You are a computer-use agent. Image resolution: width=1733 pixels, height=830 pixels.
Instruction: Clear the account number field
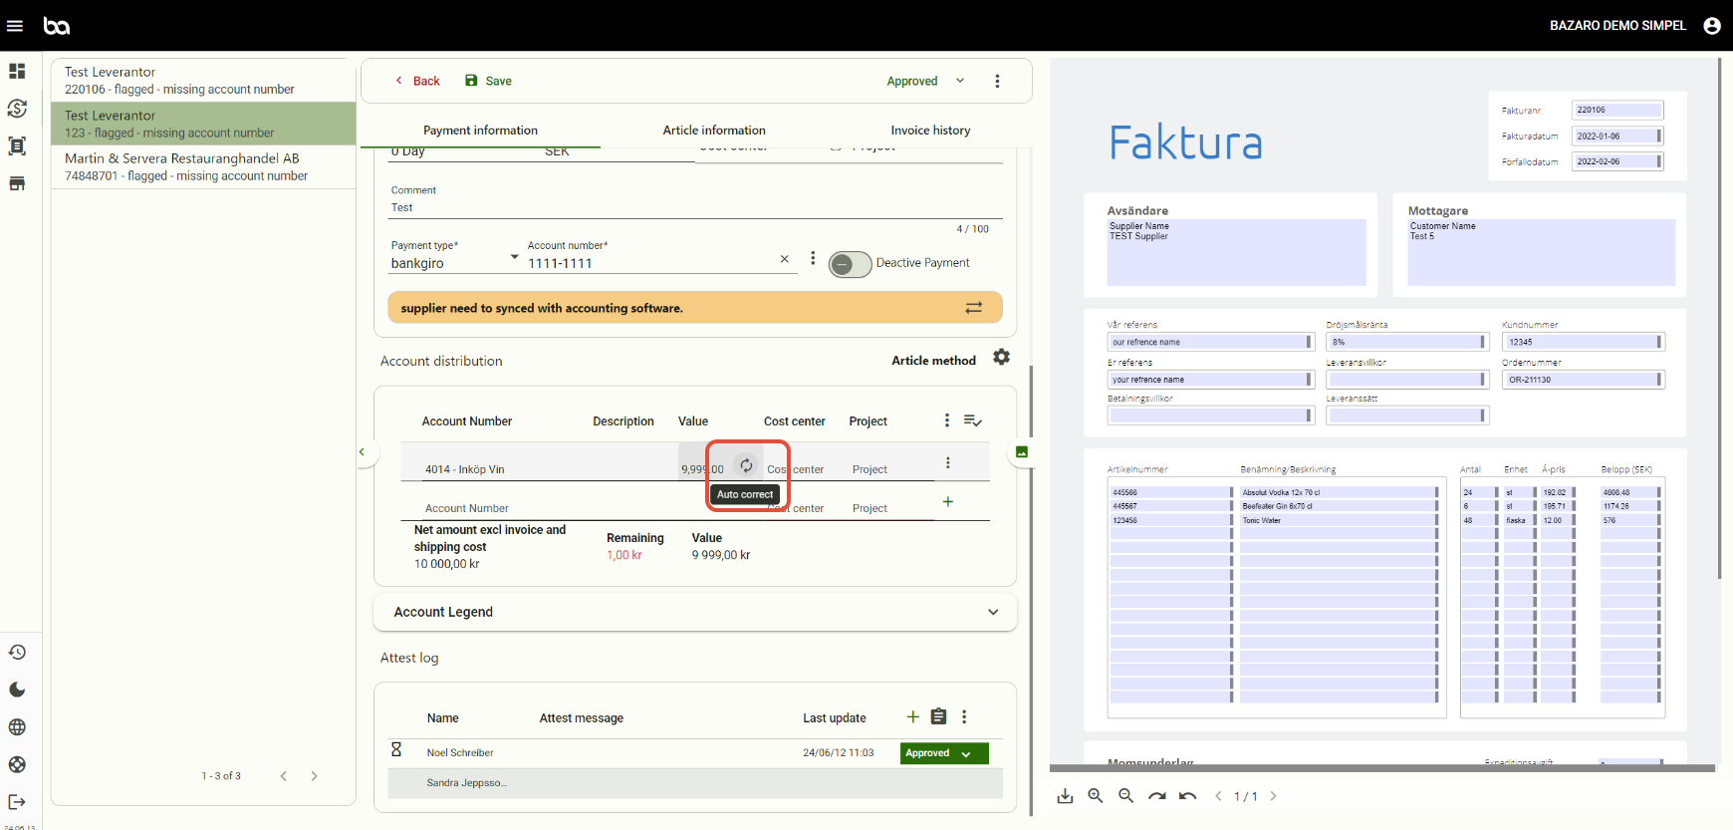[784, 259]
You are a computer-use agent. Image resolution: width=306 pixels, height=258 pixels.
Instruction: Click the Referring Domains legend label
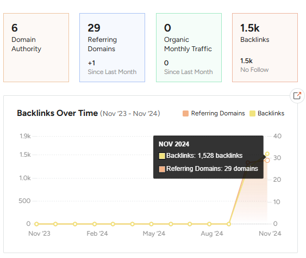218,113
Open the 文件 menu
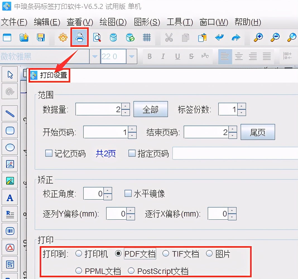 coord(14,22)

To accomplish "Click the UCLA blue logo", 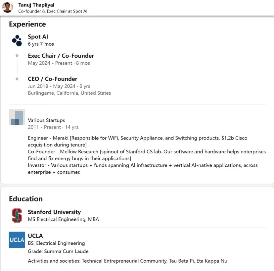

Exercise: Transcribe the complete set of entries verbatim. No pictures belong in the copy.

Worked solution:
You are a computer-use agent. Image resolution: width=1733 pixels, height=830 pixels.
Instruction: Clear the account number field
[784, 259]
You are a computer-use agent. Image resolution: width=306 pixels, height=258 pixels.
Instruction: Click the Referring Domains legend label
218,113
Open the 文件 menu
 coord(14,22)

To accomplish "Click the UCLA blue logo", 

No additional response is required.